課題
a. 雨乞の滝についての本文を読み、次の問いに答えよ。
(i) この滝に祭られているのは何か。
(ii) 右側の断続的な滝は何と呼ばれているか。
(iii) 滝の近くの休憩所で昼食に食べたものは何か。
b. 雨乞の滝についての本文のうち、「四国のみち 環境庁 徳島県」を含む箇所から始めて「をとる。なんとも爽快である。」の後で終わる部分を書き出し、「休憩所」を「休憩小屋」に改めよ。

本文
▬▬▬▬▬▬▬▬▬▬
雨乞の滝は、われわれが今回訪問した8つの滝の中ではもっとも観光客が多く、老若男女、カップル等様々な方達が遊歩道を滝へと向っていた。もみじ滝、観音滝を越すと、延々と続いてきた坂道はやがて終点に近くなる。
雨乞の滝
この滝には、竜王神と不動尊が祭られています。
昔から日照りが続いたときには、村人が鉦や太鼓をたたいて、踊りを奉納して雨乞をしたとのことです。 右側の断続的な滝が雄滝、左側が雌滝で、阿波十二勝の一つとして、四季を通じて水量は多く、夏なお肌寒いところです。
四国のみち 環境庁 徳島県 (現地の看板より。)

雨乞の滝

最後に大きな壁を回ると正面に見えるのが雨乞雌滝、そして右手を振り向くと、豪快な雨乞雄滝が現れる。 水量豊かで水飛沫が爽やかなこの滝は、四国の滝めぐりの最後をしめくくるには相応しい滝であった。
この滝の近くの休憩所で、コンビニで買ったおにぎりとサンドイッチの昼食をとる。なんとも爽快である。
▬▬▬▬▬▬▬▬▬▬
提供資料
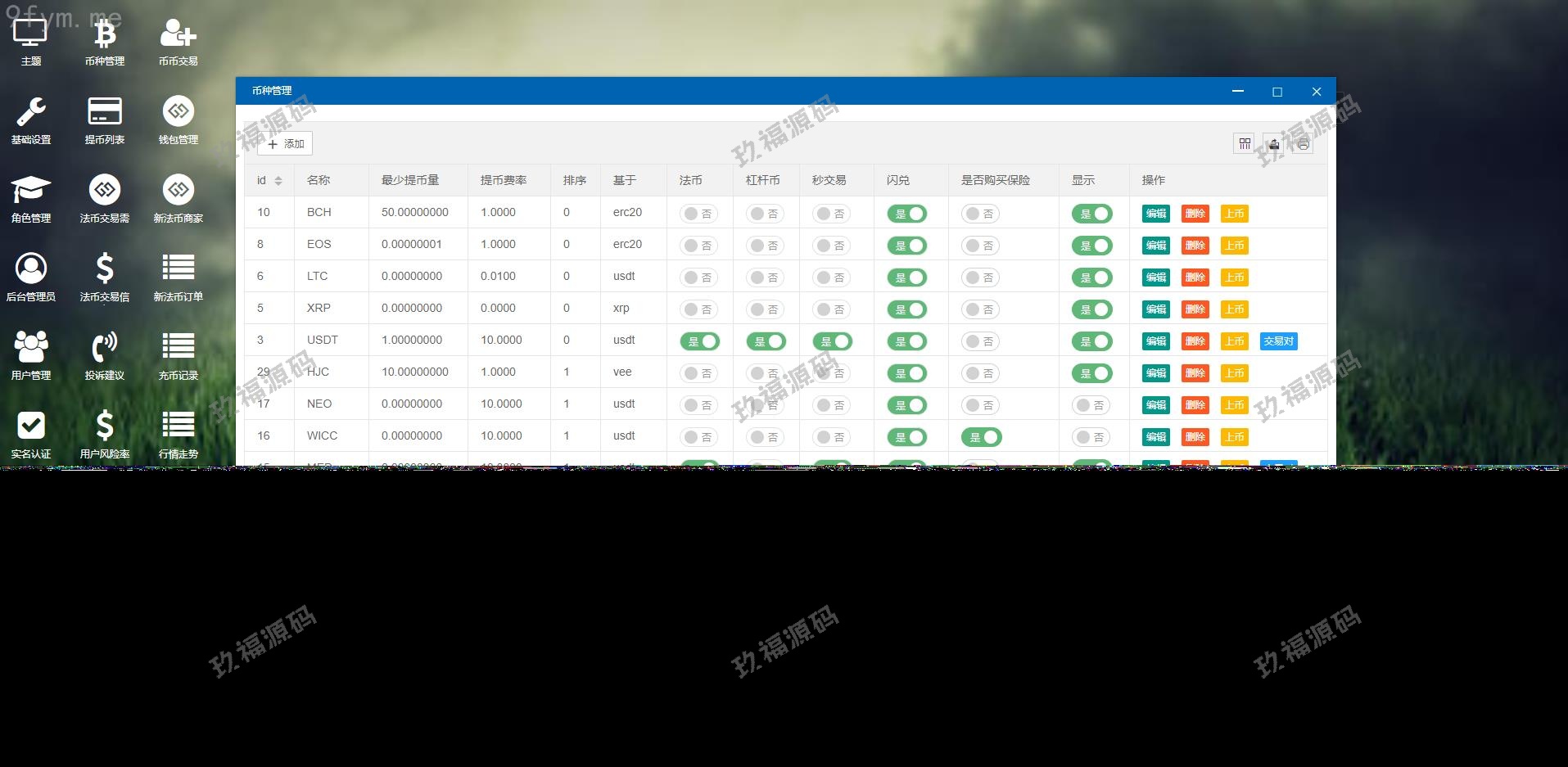Open the 实名认证 checkmark icon
The image size is (1568, 767).
pos(31,435)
▬▬▬▬▬▬▬▬▬▬
解答一覧
a.
(i) 竜王神と不動尊
(ii) 雄滝
(iii) コンビニで買ったおにぎりとサンドイッチ

b.
四国のみち 環境庁 徳島県 (現地の看板より。)

雨乞の滝

最後に大きな壁を回ると正面に見えるのが雨乞雌滝、そして右手を振り向くと、豪快な雨乞雄滝が現れる。 水量豊かで水飛沫が爽やかなこの滝は、四国の滝めぐりの最後をしめくくるには相応しい滝であった。
この滝の近くの休憩小屋で、コンビニで買ったおにぎりとサンドイッチの昼食をとる。なんとも爽快である。